Optimistes, universalistes et mondialistes sont scandalisés. Huntington les juge naïfs. Ses opposants lui reprochent d’appeler au clash, de formuler une « prophétie autoréalisatrice », alors que, au contraire, il met en garde. Les réalistes ne croient pas en une alliance Islam-Chine anti-occidentale.

Le début des années 1990 semble donner raison à Fukuyama : la croissance, la présidence Clinton, la croyance dans les Nations unies, le processus de paix au Proche-Orient, la généralisation des télécommunications et plus tard, l’expansion d’Internet.

La théorie de Samuel Huntington semble confirmée
par le 11 septembre

Puis l’assassinat d’Yitzhak Rabin en 1995 et l’échec du processus de paix au Proche-Orient, le fiasco du sommet de l’ONU contre le racisme, à Durban, le basculement de l’opinion aux États-Unis (élections sénatoriales de 1996 et présidentielle de 2000), le piétinement de l’Europe, la montée du terrorisme islamique et, bien sûr, l’attentat d’Al Qaïda le 11 septembre 2001 à New York contre les Twin Towers et le Pentagone, rappellent que Huntington, dans ses mises en garde, est peut-être plus clairvoyant.

Depuis lors, tout se passe comme si – tout en déclarant rejeter la « théorie » du clash des civilisations – un grand nombre d’Occidentaux, à la suite de l’administration Bush et des néoconservateurs, s’inscrivait dans le cadre huntingtonien et en tirait des conséquences bien particulières. La guerre d’Irak et Guantanamo ont certainement aggravé le fossé entre monde occidental et monde musulman. Les islamistes fondamentalistes ont, symétriquement, une même position radicale et, comme le firent longtemps les chrétiens, divisent le monde entre croyants et incroyants, fidèles et infidèles (ces derniers pouvant être des chiites).

D’autres Occidentaux ainsi que les musulmans modérés nient cette perspective (cette « théorie ») au nom de l’universalisme, mais surtout parce qu’elle les inquiète.

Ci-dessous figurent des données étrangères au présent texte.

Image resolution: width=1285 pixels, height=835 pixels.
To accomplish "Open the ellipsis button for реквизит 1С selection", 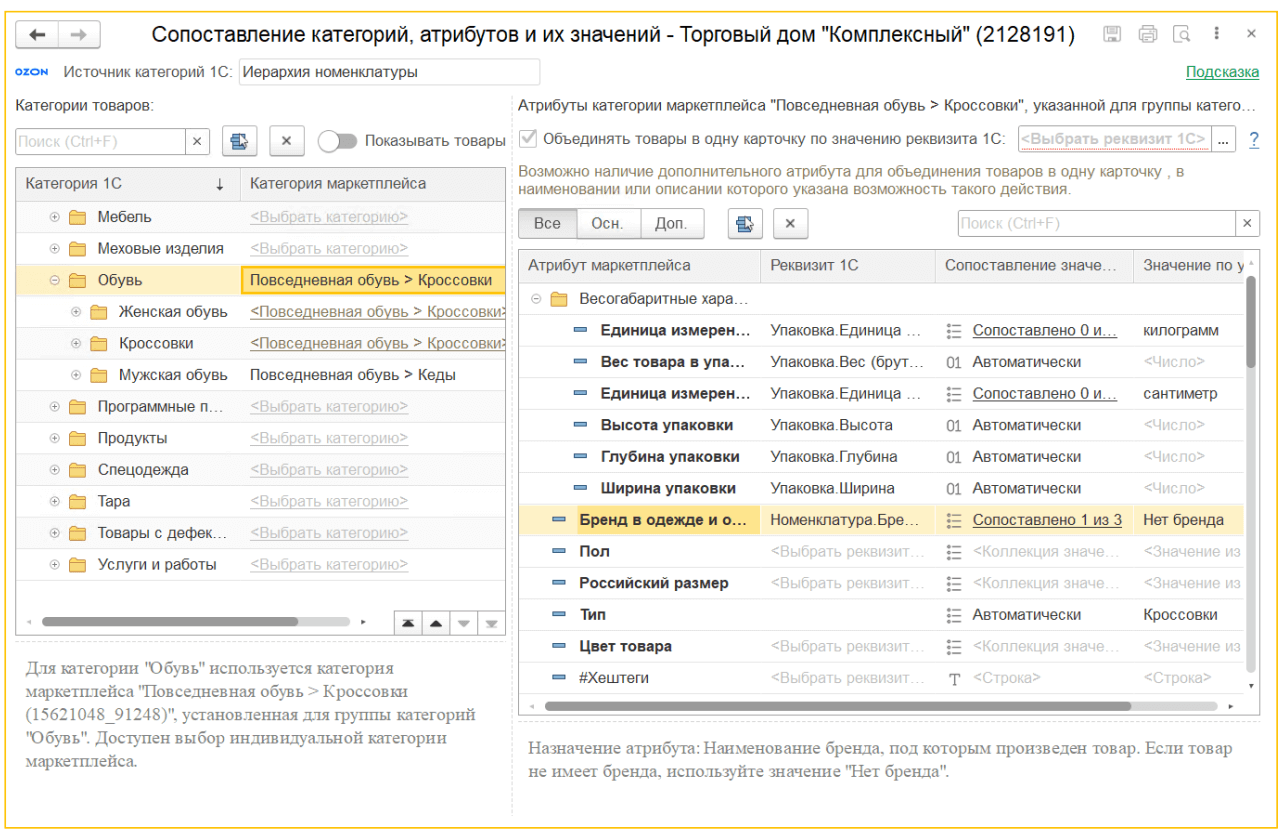I will (x=1225, y=140).
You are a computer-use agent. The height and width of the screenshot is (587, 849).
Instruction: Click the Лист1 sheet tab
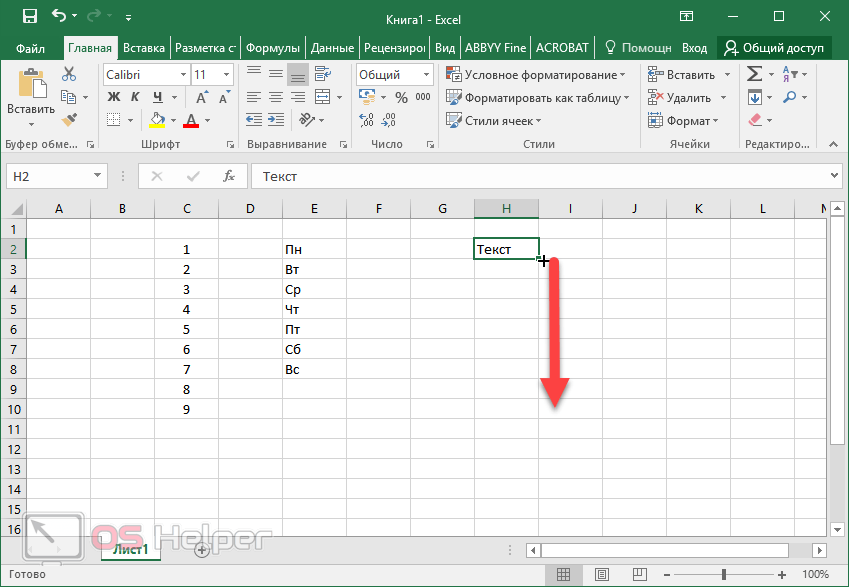pos(130,549)
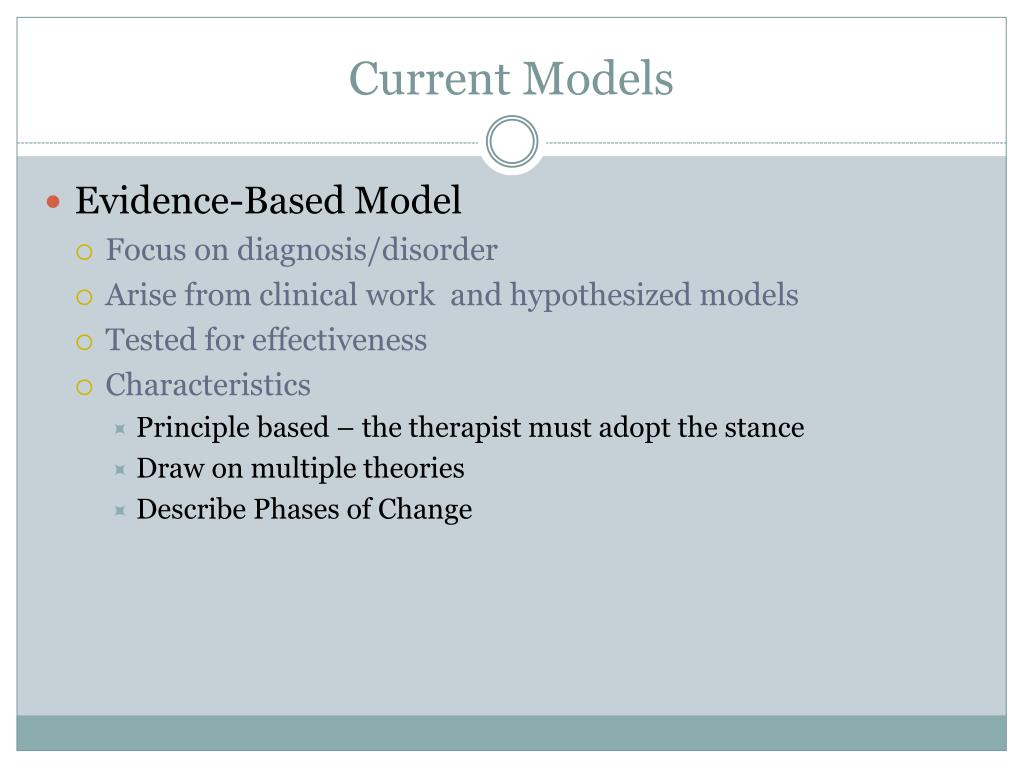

D’autres enfin estiment au contraire que le clash Islam–Occident est un risque sérieux du fait de minorités fanatiques de part et d’autre et d’une profonde ignorance mutuelle propice à la méfiance. Ceux-ci ne combattent pas la « théorie » mais essaient de conjurer le risque et de désamorcer les conflits en tentant d’établir, pour commencer, la paix au Proche-Orient, et en prônant le dialogue. Ainsi, en 2005, Kofi Annan, alors secrétaire général des Nations unies, crée une « Alliance des civilisations », pour combattre ce risque par l’éducation et les médias. En fait, ce risque planera encore longtemps. Des politiques occidentales judicieuses pourraient le contenir et le marginaliser au lieu de l’alimenter.